_KERJAKAN INI_. Tuliskan kembali bagian kutipan kesaksian tentang tragedi Hoa Chiau di West Borneo, mulai dari "Saya ditangkap pada" terus hingga "menurut mereka berbahaya.", tanpa mengubah satu kata pun.

Dalam buku ini dihalaman 9 terdapat satu artikel yang berjudul : “SELEMBAR TRAGEDI BERDARAH HOA CHIAU DI WEST BORNEO”, ditulis oleh wartawan bernama She Heung yang berwawancara langsung dengan seorang saksi hidup yang lolos dari maut bernama Liauw A Ciu yaitu pengusaha keramik di Singkawang.

Untuk diketahui masyarakat Kalbar, terutama pendatang-pendatang baru dan generasi muda, bagaimana tentara Jepang semena-mena menindas rakyat Kalbar diluar perikemanusiaan.
Disini kami menterjemahkan secara bebas cerita nyata dari Bpk. Liauw A Ciu yang mengalami sendiri kejadian pada waktu itu, sebagai berikut:

Saya ditangkap pada tanggal 12 bulan 8 Imlek subuh pagi di rumah. Sebab apa saya ditangkap tidak diketahui. Tanggal 13 dibawa ke Pontianak, dalam perjalanan saya ada niat untuk melarikan diri dengan cara meloncat dari lory/ truk. Sebab sejak saat ditangkap, sudah ada perasaan atau firasat tidak ada harapan pulang dengan hidup. Niat saya ini tidak mendapat dukungan dari teman-teman dalam truk. Pada umumnya mereka tidak berani dan sebagian besar menganggap dirinya tidak ada berbuat kesalahan yang besar dan yakin tidak akan terjadi hal yang sampai menyebabkan mereka kehilangan nyawanya.

Pada waktu 3 hari di kamp tahanan di Pontianak, saya ada usaha dengan teman-teman sekamar memberontak. Karena situasi saat itu masih mungkin, kami masih bebas bergerak. Tetapi semua teman-teman sekamar tidak setuju akan pikiran saya untuk mencoba melakukan hal yang menurut mereka berbahaya.

Pada tanggal 14 dan 15, kami lihat banyak “Thiat Lian Ci” (Narapidana) berbaris berangkat pergi kerja berjalan melalui pintu di ruangan kami dengan kepala tertunduk. Saya menangkap sorot mata mereka mengintip ke arah kami. Pada saat itu, saya perkirakan mereka pergi menggali liang kuburan untuk kami. Hal ini saya bicarakan dengan teman-teman sekamar bahwa hari maut kita akan segera tiba. Tetapi sebagian besar sesama tahanan ragu-ragu dan tidak percaya.

Pada tanggal 15 adalah hari raya “Chung Chiu Chiat” (Festival Kue Bulan). Kompetai membawa sehelai kertas blanko dan menyuruh saya menandatanganinya, segera saya lakukan. Malam itu nampak remang-remang, hujan gerimis sekitar pukul 10 malam, mendadak di seluruh pelosok dalam ruang tahanan kamp bergerak serentak diikuti dengan berkerumunan. Dalam hati saya berbisik, malaikat elmaut akan tiba. Pada saat itu lampu telah dinyalakan terang benderang seluruh kamp. Ratusan kepala bergerak-gerak disekililing. Setiap orang hanya memakai singlet dengan celana pendek dan kepala ditutupi kain, 2 tangan di ikat ke belakang. Setiap orang memiliki nomor. Sewaktu saya masuk kamp diberikan nomor 15 dan pada waktu akan dinaikkan ke truk maut nomor saya menjadi 101. Semua antri ke barisan dan dipanggil satu per satu hingga semua selesai waktu sudah jauh malam. Saya perkirakan ada sepuluhan truk yang pelan-pelan mulai bergerak jalan sampai menimbulkan suara yang bergemuruh. Truk maut yang saya naiki kebetulan yang paling akhir/belakang. Dalam 1 truk berdesakan puluhan orang tanpa suara apapun selain gemuruh mesin truk. Saya dapat merasakan perjalanan truk yang kami naiki terus berjalan tanpa menyeberangi sungai Kapuas, karena masa itu belum ada jembatan Kapuas, maka kalau menyeberang tentu akan terasa menaiki ferry/pelampong.

_Catatan posisi sasaran_.

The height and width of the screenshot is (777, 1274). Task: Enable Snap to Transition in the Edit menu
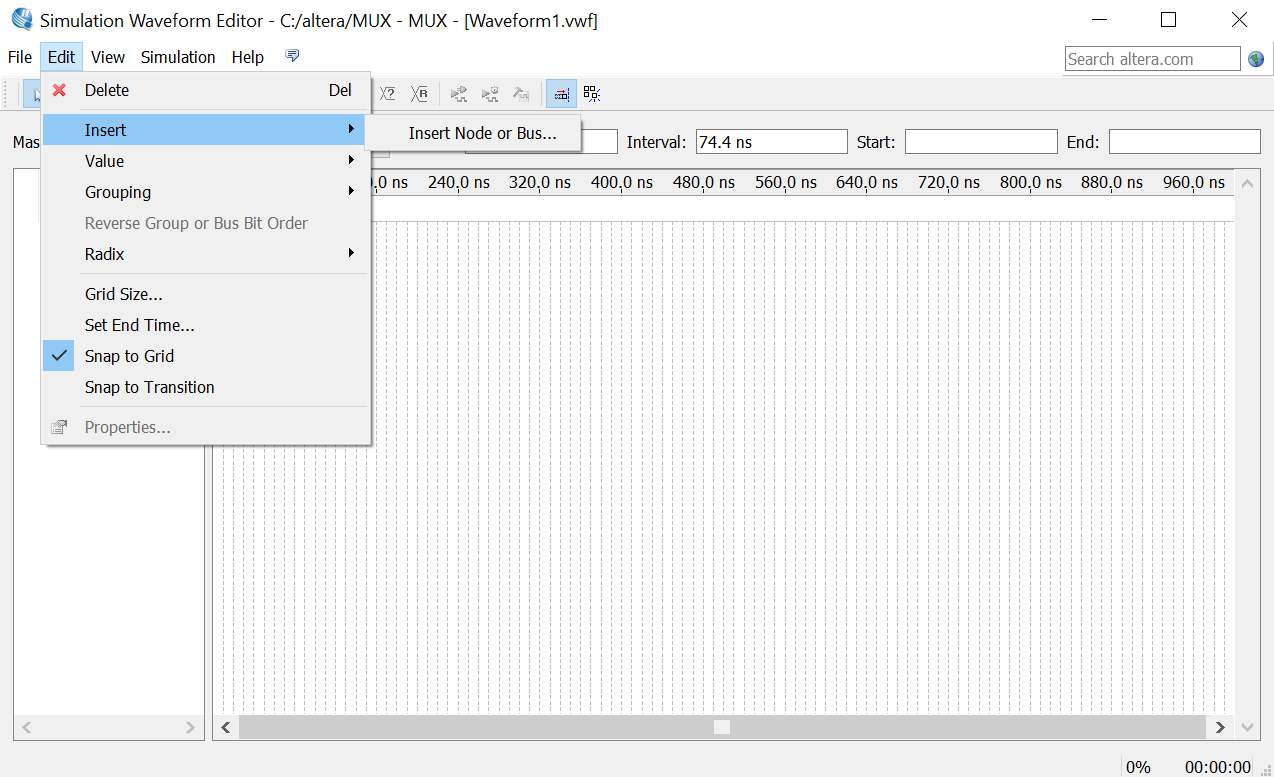point(148,387)
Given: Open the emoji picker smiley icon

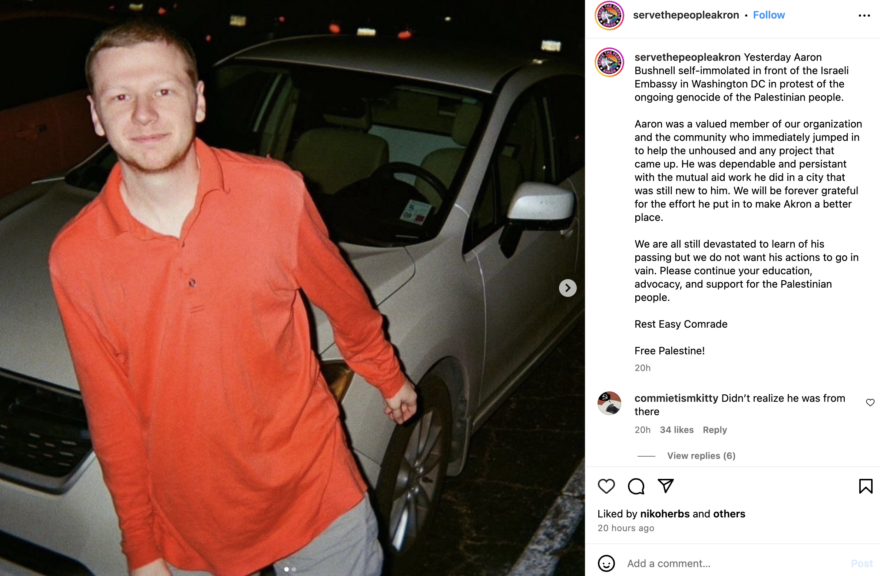Looking at the screenshot, I should click(x=606, y=563).
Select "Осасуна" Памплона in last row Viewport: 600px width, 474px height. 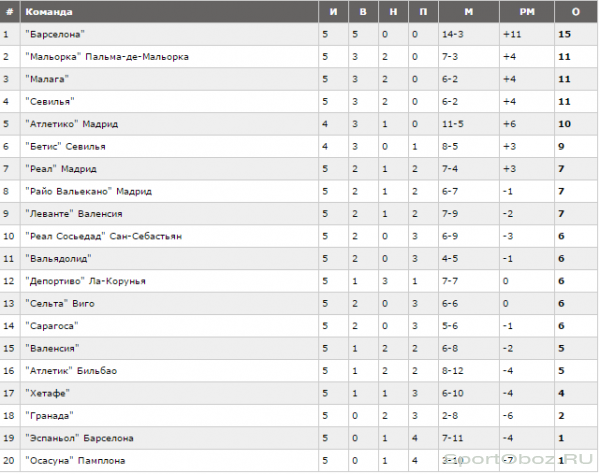click(x=75, y=461)
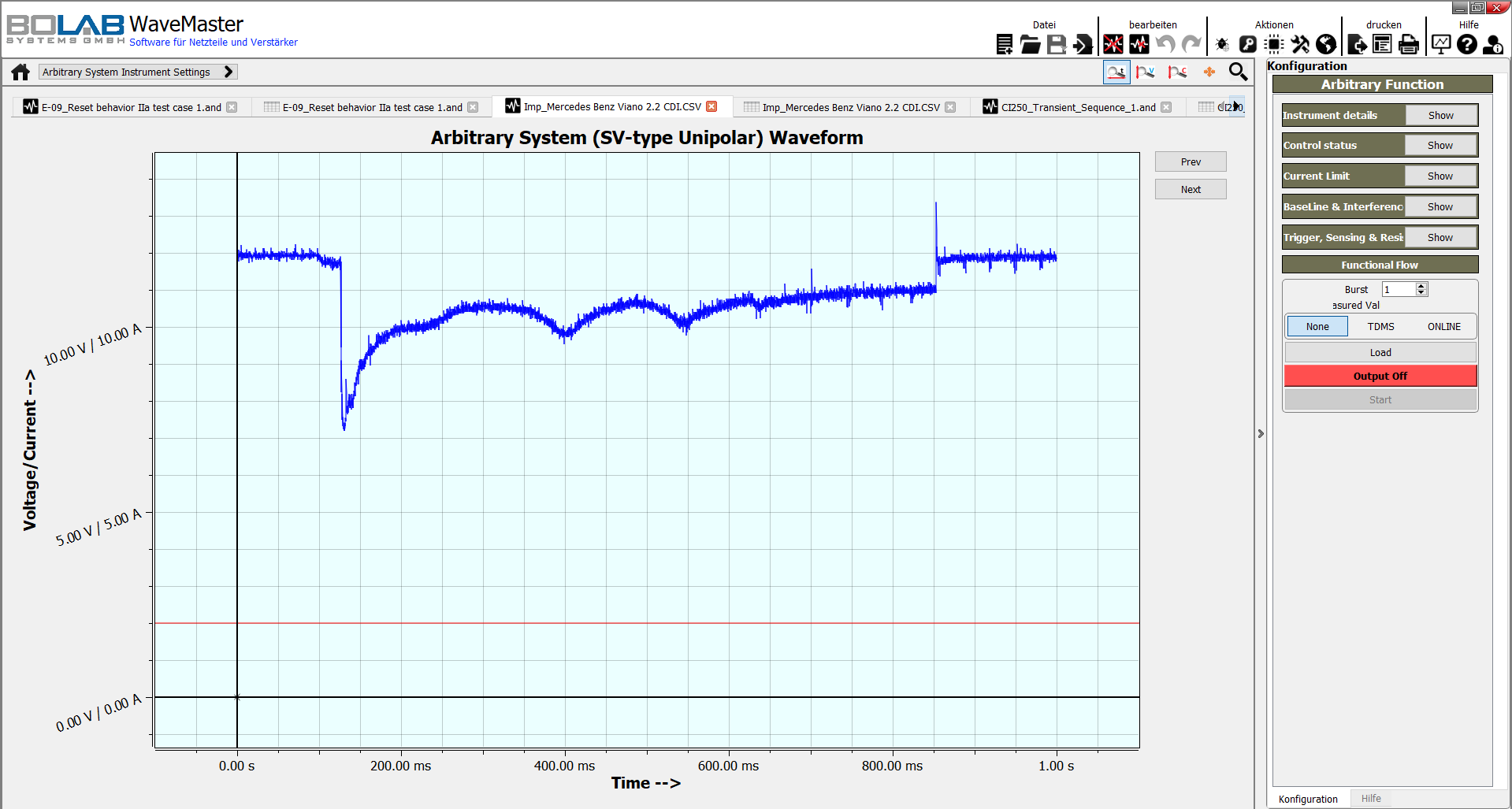The width and height of the screenshot is (1512, 809).
Task: Select the current zoom tool
Action: pyautogui.click(x=1177, y=72)
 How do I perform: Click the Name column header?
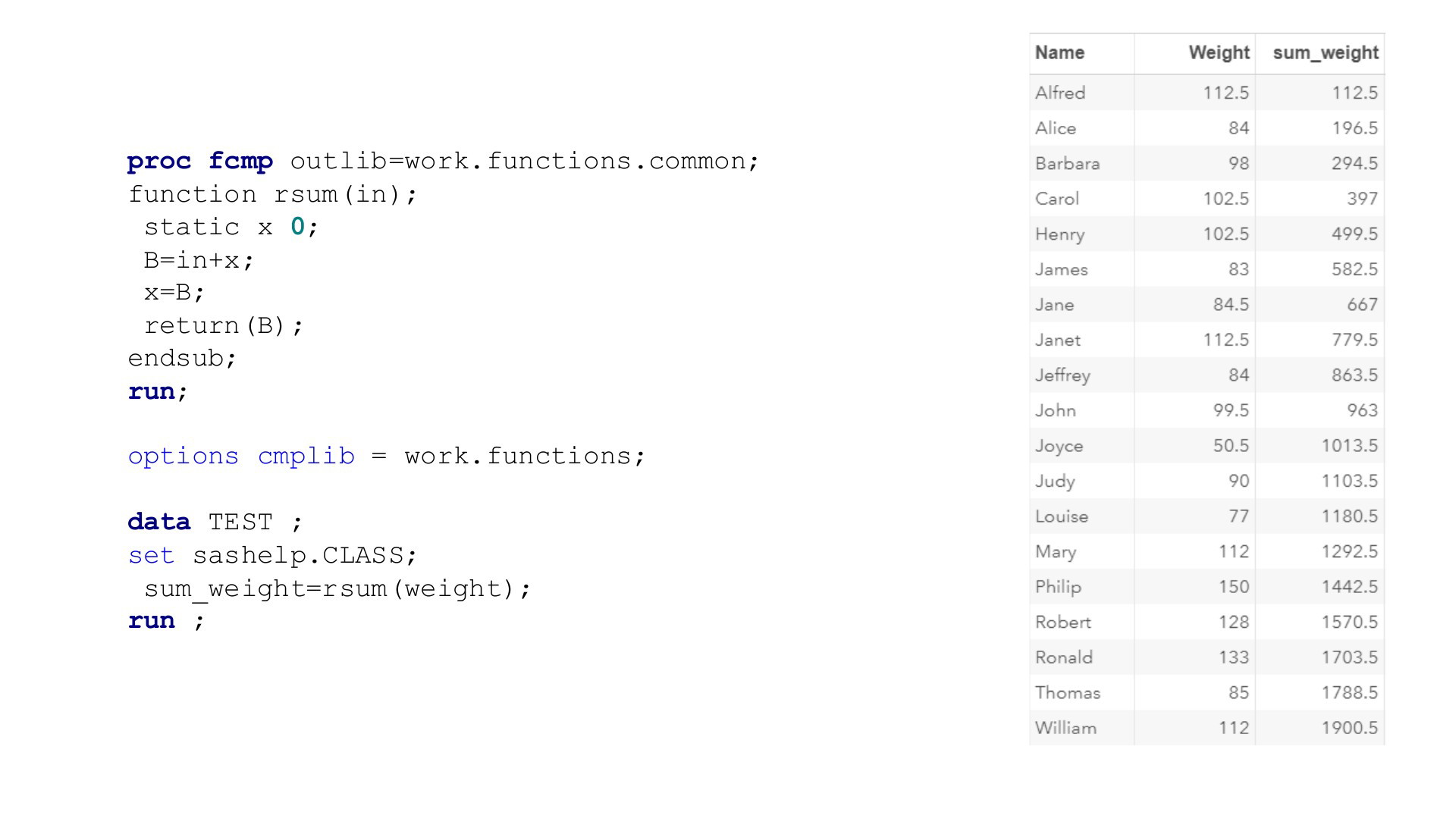1059,53
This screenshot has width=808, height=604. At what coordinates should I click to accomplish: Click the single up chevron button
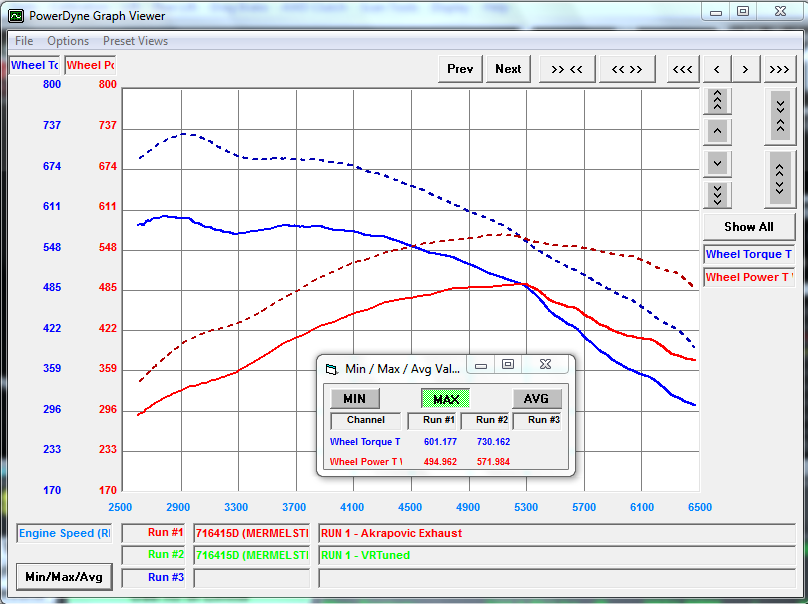(717, 131)
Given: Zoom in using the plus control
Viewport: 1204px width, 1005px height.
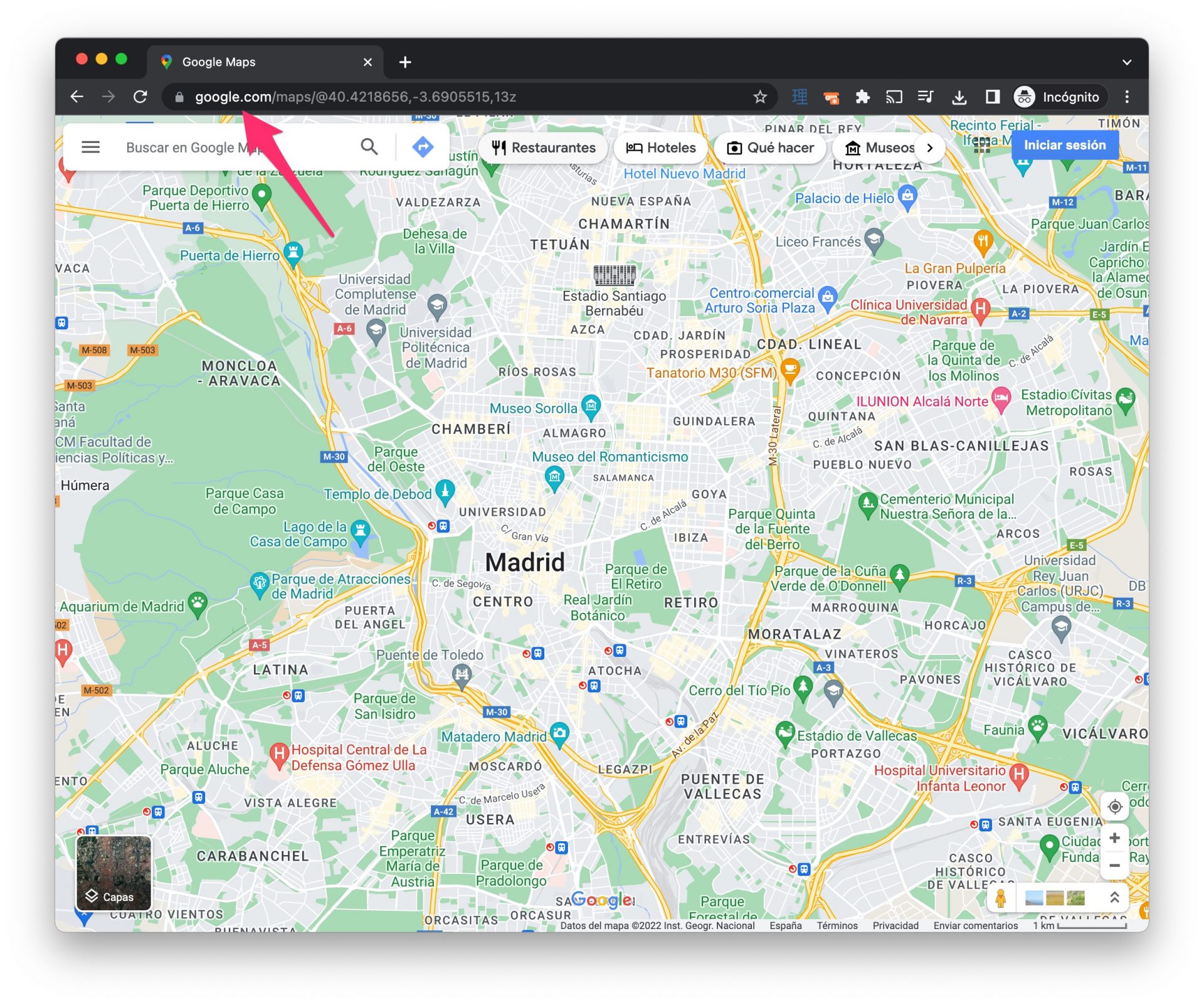Looking at the screenshot, I should (1116, 838).
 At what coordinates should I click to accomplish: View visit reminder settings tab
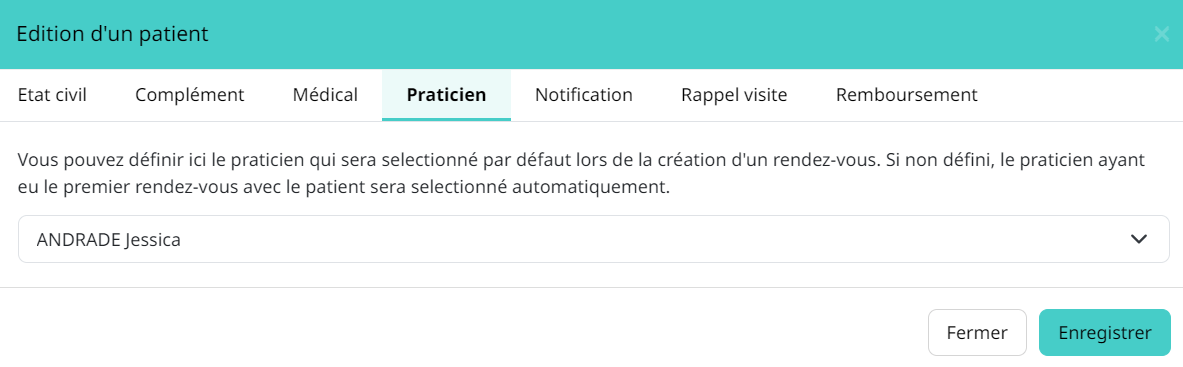coord(734,95)
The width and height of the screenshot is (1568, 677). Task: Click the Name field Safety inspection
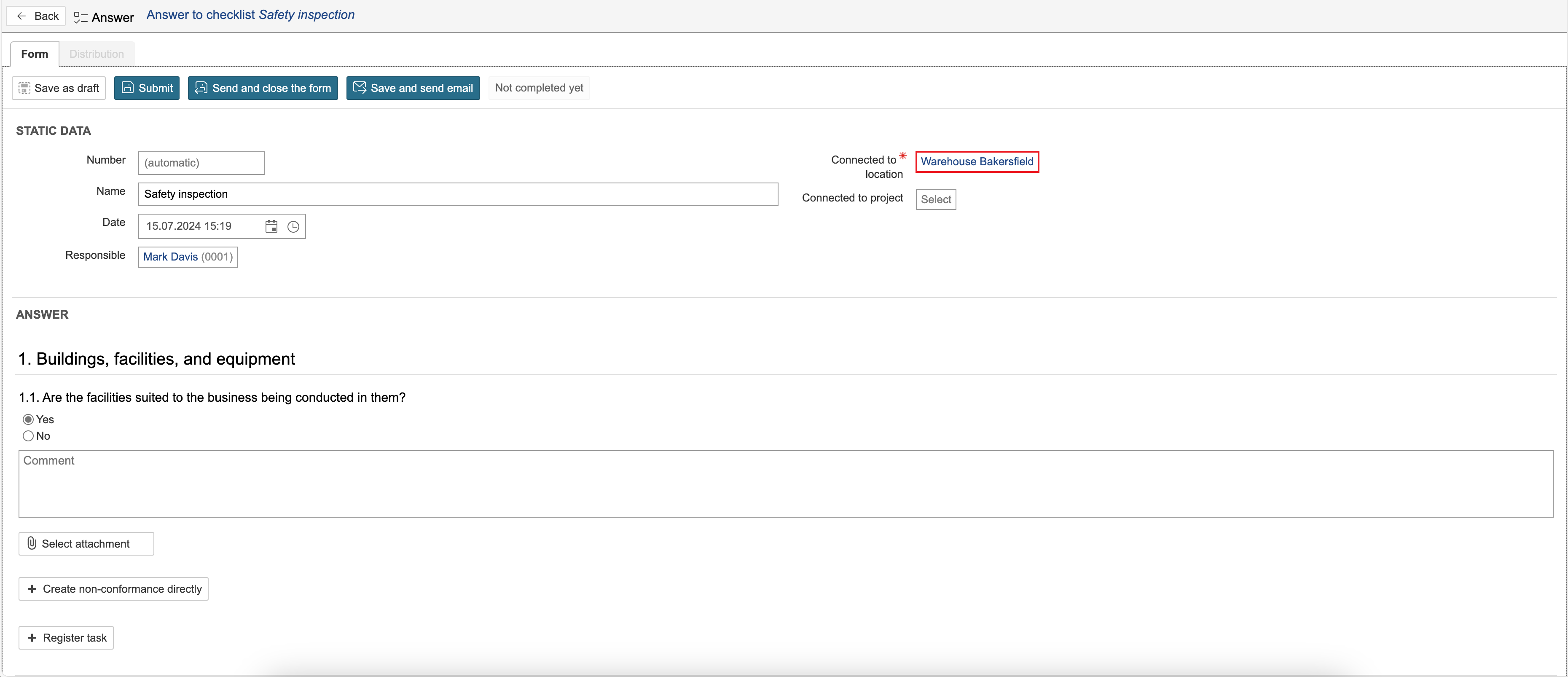458,194
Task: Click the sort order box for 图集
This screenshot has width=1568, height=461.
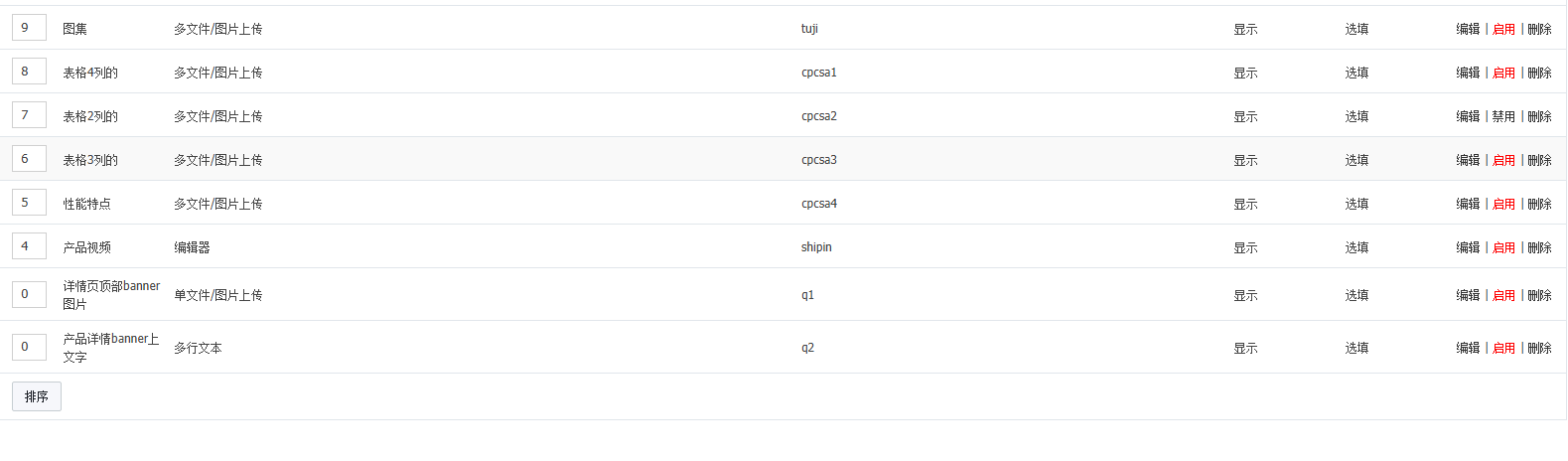Action: [x=29, y=28]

_HASIL TUGAS_.
Saya ditangkap pada tanggal 12 bulan 8 Imlek subuh pagi di rumah. Sebab apa saya ditangkap tidak diketahui. Tanggal 13 dibawa ke Pontianak, dalam perjalanan saya ada niat untuk melarikan diri dengan cara meloncat dari lory/ truk. Sebab sejak saat ditangkap, sudah ada perasaan atau firasat tidak ada harapan pulang dengan hidup. Niat saya ini tidak mendapat dukungan dari teman-teman dalam truk. Pada umumnya mereka tidak berani dan sebagian besar menganggap dirinya tidak ada berbuat kesalahan yang besar dan yakin tidak akan terjadi hal yang sampai menyebabkan mereka kehilangan nyawanya.

Pada waktu 3 hari di kamp tahanan di Pontianak, saya ada usaha dengan teman-teman sekamar memberontak. Karena situasi saat itu masih mungkin, kami masih bebas bergerak. Tetapi semua teman-teman sekamar tidak setuju akan pikiran saya untuk mencoba melakukan hal yang menurut mereka berbahaya.